Que nunca el arte abstracto, que nos tiraniza hoy día
Arranque a tus encantos este volumen asombroso.
En el tiempo donde los culos postizos son mayoría
Gloria a este que dice toda la verdad.
Tu espalda pierde su nombre con tanta gracia
Que no puede uno más que darle la razón.
Ojalá fuera yo, señora, un poeta de raza
Para decir en su honor una oda inmortal
Al verlo pasar, se me pone la carne de gallina
En fin, desde que vine al mundo le profeso
Un culto verdadero y, cuando pierdo a las bolas,
Al besar a Fanny(1), no pienso más que en usted.
Para obtener, señora, unas curvas de ese calibre
Debe usted torturar a la gente de su alrededor
dar mucha guerra a las costureras
Y debe usted de agotar a su dama de compañía
Es el Duque de Bordeaux (2) el que va con la cabeza baja,
Pues se parece al mío (culo) como dos gotas de agua
Si se pareciese al vuestro (culo), se diría, cuando pasa
“¡Qué bonito muchacho es el duque de Bordeaux!”

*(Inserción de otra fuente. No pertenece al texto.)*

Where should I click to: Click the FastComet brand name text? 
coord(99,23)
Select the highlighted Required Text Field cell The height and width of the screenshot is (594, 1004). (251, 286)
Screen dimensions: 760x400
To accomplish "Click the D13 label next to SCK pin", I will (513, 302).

No le haga ningún caso a los envidiosos que pregonan
Que ha colocado usted su orgullo un poco bajo
Que presume usted demasiado de sus nalgas
Y sobre todo, por favor, no se siente usted.

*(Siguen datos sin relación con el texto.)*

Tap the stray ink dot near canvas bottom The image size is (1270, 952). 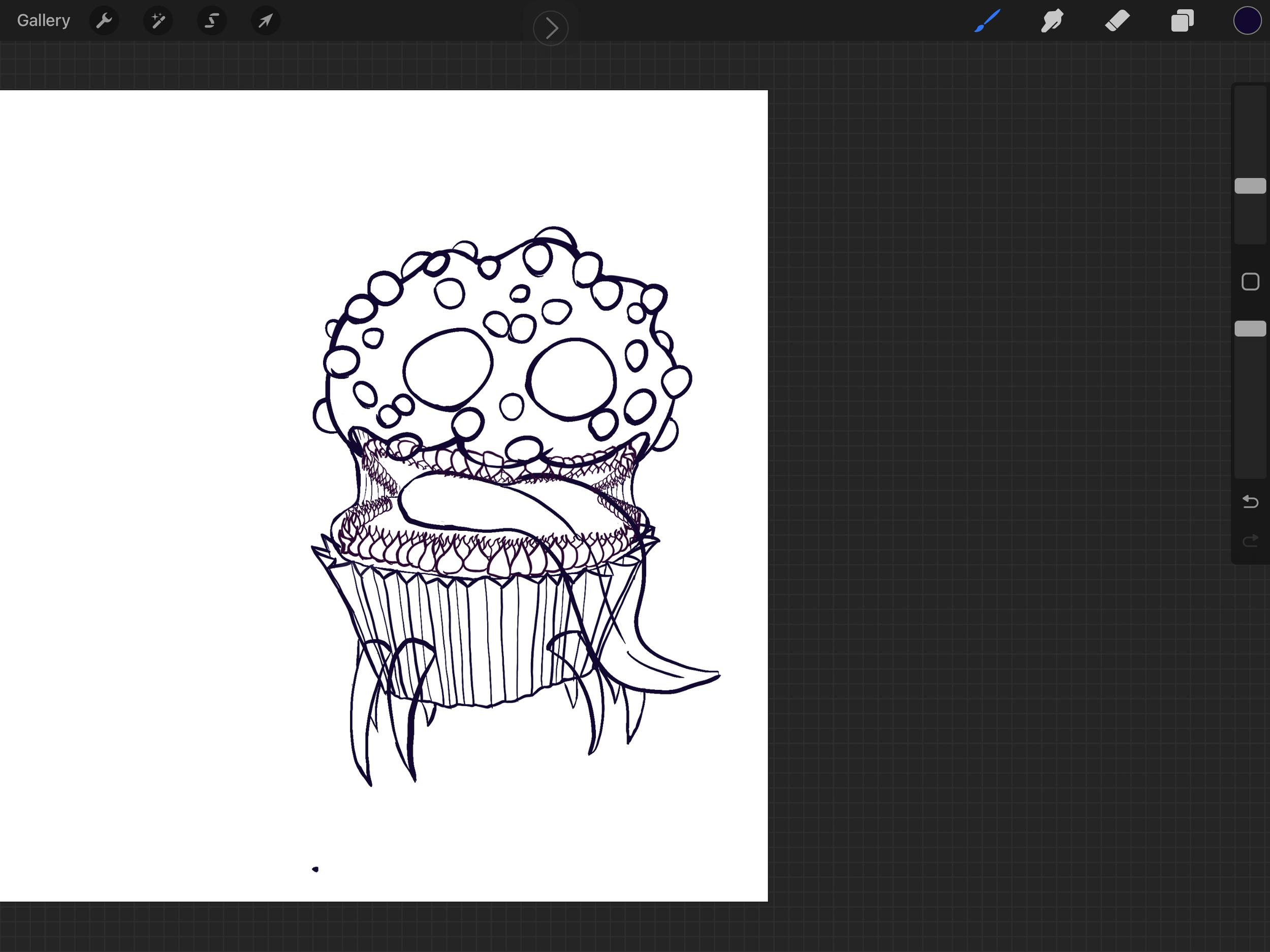coord(315,869)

Déjelos contar que al salir de la calesa
La brisa levantó su vestido y que se vió
Escrito en un corazón atravesado por una flecha
Esta expresión trivial: “A Julito para siempre”.

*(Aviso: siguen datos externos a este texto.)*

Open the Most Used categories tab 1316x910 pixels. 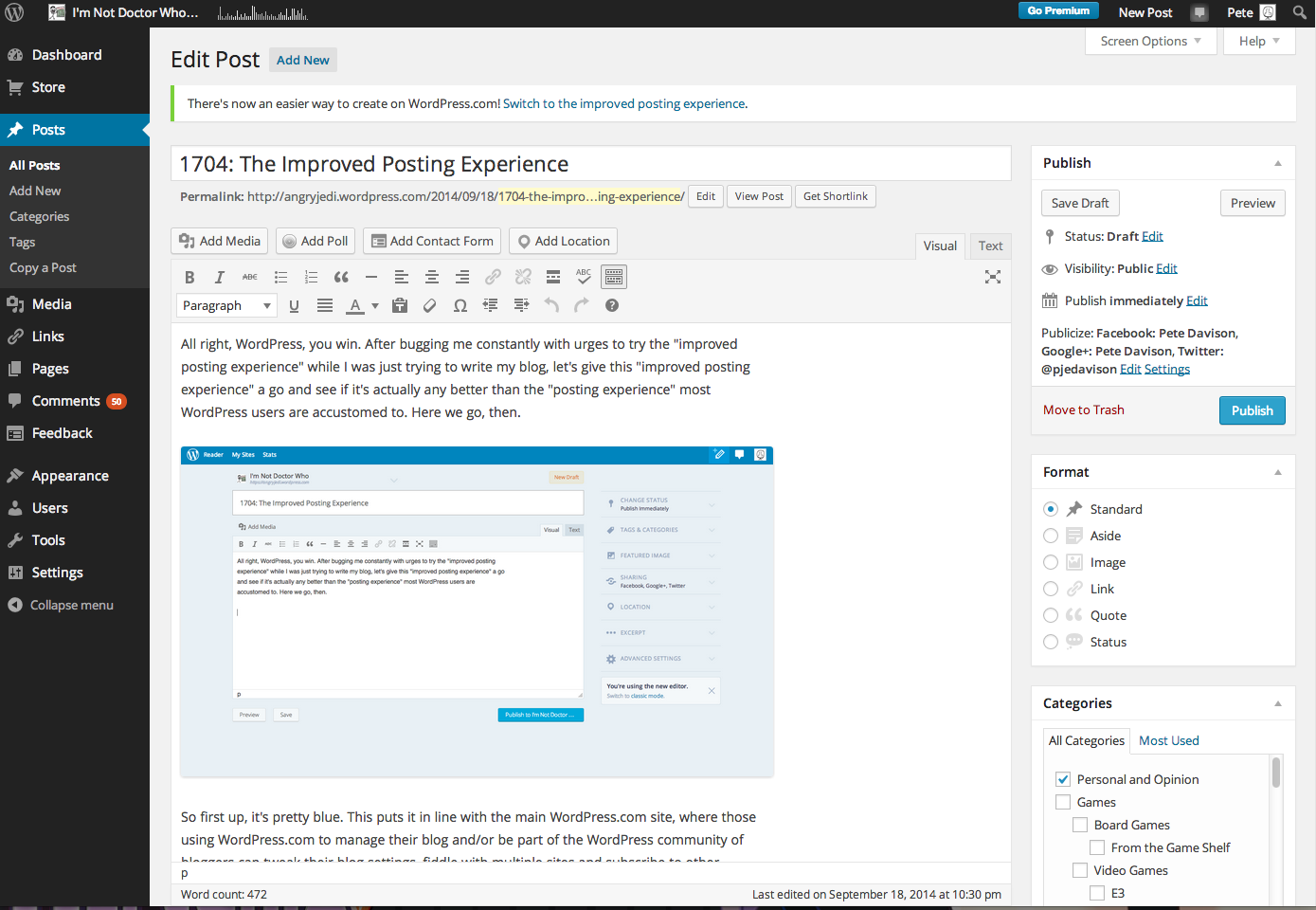coord(1168,740)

Déjelos decir también que en la corte de Inglaterra
Haciendo la reverencia a los soberanos ingleses
¡Catacrás! Se cayó usted de culo.
La ley de la gravedad es dura, pero es la ley.
Nadie puede hoy día morir sin ver Nápoles
Al asalto de las obras maestras quieren todos correr
Mis ambiciones son mucho más razonables
Ver vuestro cuerpo desnudo, señora, y luego morir. (3)
Que nunca el arte abstracto, que nos tiraniza hoy día
Arranque de sus encantos este volumen asombroso
En el tiempo donde los culos postizos son mayoría
Gloria a éste que dice toda la verdad.


(1) Juego francés en el que pierde debe de besar una tabla que tiene forma de mujer.

(2) El duque de Bordeaux en Francia es el equivalente en fealdad al Picio español.
(3) Académie: en Arte hace referencia al cuerpo desnudo.